Voltei, mais para analisar no terreno a
eventualidade do meu regresso. Confesso que fiquei decepcionado em termos
gerais, sobretudo quando pude, acidentalmente, levar um familiar meu para urgências.
Fiquei chocado. Estes que nos governam não
merecem o respeito e consideração deste povo. Temos todos de despreza-los.
Por onde andam as organizações sociais,
que nesta hora, têm de estar próximos dos hospitais e das escolas para se
inteirarem melhor da vida do povo, seus sofrimentos, anseios e frustrações. Estamos
numa situação muito grave, com tantos dias de greve, quer na saúde, quer no
ensino.
As escolas já contam mais de mês e meio de
paralisação, sem que os estudantes possam sentar-se nas carteiras. Isto é ridículo
e vergonhoso, sabendo que diariamente fala-se de cenas de desvios de dinheiros públicos
que podiam suprir estas carências e necessidades.

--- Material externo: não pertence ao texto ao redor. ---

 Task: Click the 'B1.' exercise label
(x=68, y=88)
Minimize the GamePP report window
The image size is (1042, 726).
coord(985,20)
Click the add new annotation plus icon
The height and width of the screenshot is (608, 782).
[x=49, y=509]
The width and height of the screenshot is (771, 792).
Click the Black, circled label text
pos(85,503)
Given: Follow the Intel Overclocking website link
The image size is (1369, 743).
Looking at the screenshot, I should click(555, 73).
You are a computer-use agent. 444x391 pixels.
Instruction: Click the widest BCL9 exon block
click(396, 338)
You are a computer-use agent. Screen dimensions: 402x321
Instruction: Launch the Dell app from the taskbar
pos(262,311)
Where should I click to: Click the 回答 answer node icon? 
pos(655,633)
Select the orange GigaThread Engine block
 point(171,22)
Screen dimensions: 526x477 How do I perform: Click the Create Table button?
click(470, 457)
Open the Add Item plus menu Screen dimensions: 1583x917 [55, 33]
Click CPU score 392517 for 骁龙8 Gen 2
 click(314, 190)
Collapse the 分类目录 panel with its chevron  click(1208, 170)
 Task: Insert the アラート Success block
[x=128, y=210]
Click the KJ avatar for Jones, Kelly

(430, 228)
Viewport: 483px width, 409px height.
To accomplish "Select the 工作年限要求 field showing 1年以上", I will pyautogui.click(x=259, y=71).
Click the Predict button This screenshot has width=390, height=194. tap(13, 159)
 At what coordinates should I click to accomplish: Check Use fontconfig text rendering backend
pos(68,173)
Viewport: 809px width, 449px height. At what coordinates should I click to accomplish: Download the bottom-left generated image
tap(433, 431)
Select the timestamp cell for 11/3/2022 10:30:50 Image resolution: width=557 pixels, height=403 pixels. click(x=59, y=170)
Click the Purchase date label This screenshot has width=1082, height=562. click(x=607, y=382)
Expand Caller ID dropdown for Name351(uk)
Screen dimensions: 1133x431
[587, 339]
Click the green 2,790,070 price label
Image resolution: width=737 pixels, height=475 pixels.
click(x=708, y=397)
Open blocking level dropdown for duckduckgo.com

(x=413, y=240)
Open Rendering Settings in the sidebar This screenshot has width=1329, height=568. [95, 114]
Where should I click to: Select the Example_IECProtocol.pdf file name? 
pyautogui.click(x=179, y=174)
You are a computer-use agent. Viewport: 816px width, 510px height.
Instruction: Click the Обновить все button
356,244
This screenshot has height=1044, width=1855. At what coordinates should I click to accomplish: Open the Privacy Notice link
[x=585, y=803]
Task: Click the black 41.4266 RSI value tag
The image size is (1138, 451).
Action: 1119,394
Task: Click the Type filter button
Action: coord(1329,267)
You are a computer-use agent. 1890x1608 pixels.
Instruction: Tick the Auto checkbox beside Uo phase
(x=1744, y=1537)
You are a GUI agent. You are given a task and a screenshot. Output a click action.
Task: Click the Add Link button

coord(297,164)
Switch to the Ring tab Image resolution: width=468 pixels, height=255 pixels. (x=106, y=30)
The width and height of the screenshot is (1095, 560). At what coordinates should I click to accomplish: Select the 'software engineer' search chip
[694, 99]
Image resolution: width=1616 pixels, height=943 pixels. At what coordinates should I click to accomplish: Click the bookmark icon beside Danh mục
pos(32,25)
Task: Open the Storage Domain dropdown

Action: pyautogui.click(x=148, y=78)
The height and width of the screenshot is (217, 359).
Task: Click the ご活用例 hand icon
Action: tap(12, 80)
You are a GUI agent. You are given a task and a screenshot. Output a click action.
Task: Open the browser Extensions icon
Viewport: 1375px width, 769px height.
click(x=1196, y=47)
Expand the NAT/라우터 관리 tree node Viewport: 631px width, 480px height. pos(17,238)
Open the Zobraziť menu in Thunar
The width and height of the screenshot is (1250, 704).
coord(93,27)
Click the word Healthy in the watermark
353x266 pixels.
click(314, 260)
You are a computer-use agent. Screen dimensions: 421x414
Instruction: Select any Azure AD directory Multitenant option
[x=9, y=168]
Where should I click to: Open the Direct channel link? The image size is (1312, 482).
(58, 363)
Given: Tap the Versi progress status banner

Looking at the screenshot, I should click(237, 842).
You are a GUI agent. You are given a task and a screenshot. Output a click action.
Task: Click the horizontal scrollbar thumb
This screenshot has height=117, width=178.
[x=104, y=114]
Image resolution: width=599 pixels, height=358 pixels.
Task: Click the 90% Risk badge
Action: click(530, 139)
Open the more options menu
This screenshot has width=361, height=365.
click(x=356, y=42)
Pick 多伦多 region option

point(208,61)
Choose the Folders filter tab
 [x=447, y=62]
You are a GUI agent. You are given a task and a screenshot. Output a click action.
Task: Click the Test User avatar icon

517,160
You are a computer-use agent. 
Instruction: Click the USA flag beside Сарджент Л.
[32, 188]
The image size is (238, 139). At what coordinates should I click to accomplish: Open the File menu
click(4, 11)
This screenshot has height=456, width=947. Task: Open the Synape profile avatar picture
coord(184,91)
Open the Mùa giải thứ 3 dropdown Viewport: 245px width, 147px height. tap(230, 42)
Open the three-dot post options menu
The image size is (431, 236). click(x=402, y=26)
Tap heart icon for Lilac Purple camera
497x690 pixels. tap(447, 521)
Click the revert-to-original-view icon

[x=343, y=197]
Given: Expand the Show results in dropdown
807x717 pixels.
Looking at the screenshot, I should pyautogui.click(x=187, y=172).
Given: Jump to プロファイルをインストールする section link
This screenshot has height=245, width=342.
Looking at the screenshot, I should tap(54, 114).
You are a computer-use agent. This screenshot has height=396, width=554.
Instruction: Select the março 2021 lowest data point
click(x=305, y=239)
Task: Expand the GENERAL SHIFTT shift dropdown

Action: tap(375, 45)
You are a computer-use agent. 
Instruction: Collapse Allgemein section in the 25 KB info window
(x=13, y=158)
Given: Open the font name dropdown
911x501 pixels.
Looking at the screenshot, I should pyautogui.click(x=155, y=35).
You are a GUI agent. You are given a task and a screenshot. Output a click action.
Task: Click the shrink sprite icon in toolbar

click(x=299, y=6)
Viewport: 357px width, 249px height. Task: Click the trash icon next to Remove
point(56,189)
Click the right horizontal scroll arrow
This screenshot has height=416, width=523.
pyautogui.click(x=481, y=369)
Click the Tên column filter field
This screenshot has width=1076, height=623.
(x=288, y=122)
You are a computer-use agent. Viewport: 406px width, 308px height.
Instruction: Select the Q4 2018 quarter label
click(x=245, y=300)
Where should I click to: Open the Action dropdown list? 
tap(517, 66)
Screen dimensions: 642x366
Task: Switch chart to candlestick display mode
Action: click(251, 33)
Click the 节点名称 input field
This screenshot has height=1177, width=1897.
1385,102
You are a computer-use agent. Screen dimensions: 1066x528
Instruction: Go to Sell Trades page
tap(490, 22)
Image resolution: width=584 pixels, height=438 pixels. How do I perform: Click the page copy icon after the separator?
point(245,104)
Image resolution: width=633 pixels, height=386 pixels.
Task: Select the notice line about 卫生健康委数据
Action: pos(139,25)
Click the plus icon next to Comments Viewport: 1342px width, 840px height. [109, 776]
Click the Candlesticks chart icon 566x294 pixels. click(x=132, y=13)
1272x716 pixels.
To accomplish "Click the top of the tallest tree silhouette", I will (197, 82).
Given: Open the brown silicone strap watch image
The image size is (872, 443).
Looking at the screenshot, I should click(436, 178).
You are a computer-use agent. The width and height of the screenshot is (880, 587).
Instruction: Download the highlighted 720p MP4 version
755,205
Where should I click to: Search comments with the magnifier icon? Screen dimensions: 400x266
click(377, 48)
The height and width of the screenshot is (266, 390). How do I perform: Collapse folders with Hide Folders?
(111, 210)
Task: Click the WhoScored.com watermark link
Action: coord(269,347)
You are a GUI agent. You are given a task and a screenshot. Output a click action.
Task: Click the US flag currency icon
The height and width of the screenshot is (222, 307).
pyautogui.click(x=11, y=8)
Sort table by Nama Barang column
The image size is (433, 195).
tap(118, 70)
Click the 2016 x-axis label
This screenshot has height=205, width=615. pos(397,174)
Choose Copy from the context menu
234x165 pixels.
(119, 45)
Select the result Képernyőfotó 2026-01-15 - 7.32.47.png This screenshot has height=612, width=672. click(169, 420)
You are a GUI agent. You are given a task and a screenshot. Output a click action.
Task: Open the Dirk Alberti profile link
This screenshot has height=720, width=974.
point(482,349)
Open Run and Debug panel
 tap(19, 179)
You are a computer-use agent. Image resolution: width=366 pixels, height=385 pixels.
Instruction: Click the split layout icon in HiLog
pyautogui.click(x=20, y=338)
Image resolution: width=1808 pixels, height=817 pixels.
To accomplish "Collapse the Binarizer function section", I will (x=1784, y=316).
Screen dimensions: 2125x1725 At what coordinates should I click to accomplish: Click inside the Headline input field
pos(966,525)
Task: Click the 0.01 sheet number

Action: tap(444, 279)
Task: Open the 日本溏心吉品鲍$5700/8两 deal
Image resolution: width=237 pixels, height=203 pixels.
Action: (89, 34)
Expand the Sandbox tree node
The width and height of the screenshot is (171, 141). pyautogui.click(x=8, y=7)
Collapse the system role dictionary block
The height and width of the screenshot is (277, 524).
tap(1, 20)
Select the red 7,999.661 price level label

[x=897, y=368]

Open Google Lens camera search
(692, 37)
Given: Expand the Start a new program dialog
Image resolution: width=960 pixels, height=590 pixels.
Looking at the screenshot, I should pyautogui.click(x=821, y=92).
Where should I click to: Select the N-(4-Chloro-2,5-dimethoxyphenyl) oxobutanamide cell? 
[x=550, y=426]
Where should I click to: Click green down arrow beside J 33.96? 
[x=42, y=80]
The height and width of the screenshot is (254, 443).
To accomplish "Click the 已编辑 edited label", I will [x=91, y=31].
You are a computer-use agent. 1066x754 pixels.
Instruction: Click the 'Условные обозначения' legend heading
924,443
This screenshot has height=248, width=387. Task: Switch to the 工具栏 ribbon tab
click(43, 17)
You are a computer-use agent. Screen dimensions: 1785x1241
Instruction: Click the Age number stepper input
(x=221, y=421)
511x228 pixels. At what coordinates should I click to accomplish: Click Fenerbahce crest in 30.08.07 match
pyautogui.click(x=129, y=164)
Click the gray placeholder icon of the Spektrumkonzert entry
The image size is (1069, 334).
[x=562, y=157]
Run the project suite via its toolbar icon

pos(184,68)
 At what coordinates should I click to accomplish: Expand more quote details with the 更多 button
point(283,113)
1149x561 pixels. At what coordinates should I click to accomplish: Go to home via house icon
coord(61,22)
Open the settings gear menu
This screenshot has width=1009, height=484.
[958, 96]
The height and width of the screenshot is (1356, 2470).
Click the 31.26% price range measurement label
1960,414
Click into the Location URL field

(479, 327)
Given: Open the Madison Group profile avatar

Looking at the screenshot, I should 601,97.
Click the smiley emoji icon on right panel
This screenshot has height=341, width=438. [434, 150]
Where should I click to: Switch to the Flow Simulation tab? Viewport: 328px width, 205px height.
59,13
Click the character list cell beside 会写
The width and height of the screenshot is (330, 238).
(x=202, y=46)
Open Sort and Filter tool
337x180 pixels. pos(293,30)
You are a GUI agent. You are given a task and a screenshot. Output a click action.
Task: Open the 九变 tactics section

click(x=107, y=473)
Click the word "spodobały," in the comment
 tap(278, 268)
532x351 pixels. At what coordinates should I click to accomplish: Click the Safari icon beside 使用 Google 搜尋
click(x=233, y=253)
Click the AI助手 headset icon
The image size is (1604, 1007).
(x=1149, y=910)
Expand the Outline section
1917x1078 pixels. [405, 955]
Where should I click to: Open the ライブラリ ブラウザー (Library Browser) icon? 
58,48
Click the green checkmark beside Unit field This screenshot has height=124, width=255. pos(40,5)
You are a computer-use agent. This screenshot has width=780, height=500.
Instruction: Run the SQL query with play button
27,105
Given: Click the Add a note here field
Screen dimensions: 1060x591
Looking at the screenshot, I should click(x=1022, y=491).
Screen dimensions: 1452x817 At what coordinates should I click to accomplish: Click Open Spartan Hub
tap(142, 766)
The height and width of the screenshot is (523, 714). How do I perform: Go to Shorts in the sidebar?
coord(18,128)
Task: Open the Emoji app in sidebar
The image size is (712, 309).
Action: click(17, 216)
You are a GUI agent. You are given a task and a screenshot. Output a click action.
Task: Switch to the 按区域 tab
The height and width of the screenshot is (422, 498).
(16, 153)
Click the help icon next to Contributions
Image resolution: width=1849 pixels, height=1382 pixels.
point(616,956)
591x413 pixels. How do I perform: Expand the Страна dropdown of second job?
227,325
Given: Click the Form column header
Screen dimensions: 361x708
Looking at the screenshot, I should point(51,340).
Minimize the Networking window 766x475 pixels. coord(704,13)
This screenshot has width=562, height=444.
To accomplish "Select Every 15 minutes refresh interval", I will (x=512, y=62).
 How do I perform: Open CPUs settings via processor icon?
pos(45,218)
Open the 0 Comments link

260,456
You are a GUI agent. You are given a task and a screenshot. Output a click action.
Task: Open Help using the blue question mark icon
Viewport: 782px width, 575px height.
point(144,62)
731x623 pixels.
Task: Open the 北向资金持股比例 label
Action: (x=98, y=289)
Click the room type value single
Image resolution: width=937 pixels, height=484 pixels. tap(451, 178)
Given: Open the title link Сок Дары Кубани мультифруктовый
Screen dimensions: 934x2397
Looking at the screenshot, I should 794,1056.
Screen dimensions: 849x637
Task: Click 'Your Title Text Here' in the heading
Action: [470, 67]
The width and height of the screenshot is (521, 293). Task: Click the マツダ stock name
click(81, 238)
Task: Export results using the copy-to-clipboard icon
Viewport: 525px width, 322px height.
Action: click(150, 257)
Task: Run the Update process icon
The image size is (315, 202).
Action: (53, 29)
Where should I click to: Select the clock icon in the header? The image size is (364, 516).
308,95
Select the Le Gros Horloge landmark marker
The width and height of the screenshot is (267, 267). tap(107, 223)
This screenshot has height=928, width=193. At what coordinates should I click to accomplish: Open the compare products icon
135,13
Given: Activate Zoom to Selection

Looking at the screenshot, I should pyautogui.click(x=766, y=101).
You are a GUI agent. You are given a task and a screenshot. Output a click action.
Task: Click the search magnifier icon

Contudo, a maioria dos titulares de cargos
públicas só pensam em encher seus bolsos e dos chefes do Governo.
Convido as organizações sociais, particularmente
a Sociedade Civil, a desencadearem jornadas de solidariedade para com os
Hospitais e Escolas, para ver se conseguimos melhorar isto.
O hospitais estão quase fechados, pediatria
tem 96 camas e agora só com 6 crianças, com um medico e um enfermeiro; o laboratório
fechado, Serviços de Raio X fechado, medicina de homem e mulher não tem ninguém
e muitas enfermarias a funcionarem a menos de 50%.
O Hospital Militar, que tem feito bom
trabalho desde a sua construção, anda superlotado e os outros hospitais também. ENQUANTO O POVO GEME DE SOFRIMENTO E DE AMARGURAS, OS GOVERNANTES ESTÃO NA BOA VAI ELA OU EMBALADO NO SAQUE DESENFREADO AO TESOURO PÚBLICO.